▶ **WORK TO COMPLETE**:
In the spinach and rice recipe, how long should the onion cook in the preheated pot?

▶ **SELECTED TEXT**:
__________________________________________________
Spinach And Rice Recipe - Cooking Index
This savory, easy-to-make dish is perfect with poultry.
Type: Rice1 cup | 62g / 2.2oz | Fresh or frozen chopped onion |
1 1/2 cups | 355ml | Water |
1 1/2 cups | 240g / 8.5oz | Instant brown rice |
1 | Frozen chopped spinach - (10 oz) | |
3 tablespoons | 45ml | Grated Parmesan cheese |
1/4 teaspoon | 1.3ml | Ground nutmeg |
1/8 teaspoon | 0.6ml | Salt |
1/8 teaspoon | 0.6ml | Freshly-ground black pepper |
Coat a 2-quart pot with cooking spray, and preheat over high heat. Add the onion and cook, stirring often, for about 2 minutes, or until slightly soft.
__________________________________________________
▶ **MATERIAL SUPPLIED**:
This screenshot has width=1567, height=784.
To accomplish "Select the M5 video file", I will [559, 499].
__________________________________________________
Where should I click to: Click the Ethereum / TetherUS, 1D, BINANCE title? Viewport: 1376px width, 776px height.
__________________________________________________
▶ **ANSWER AREA**:
About 2 minutes, stirring often, or until slightly soft.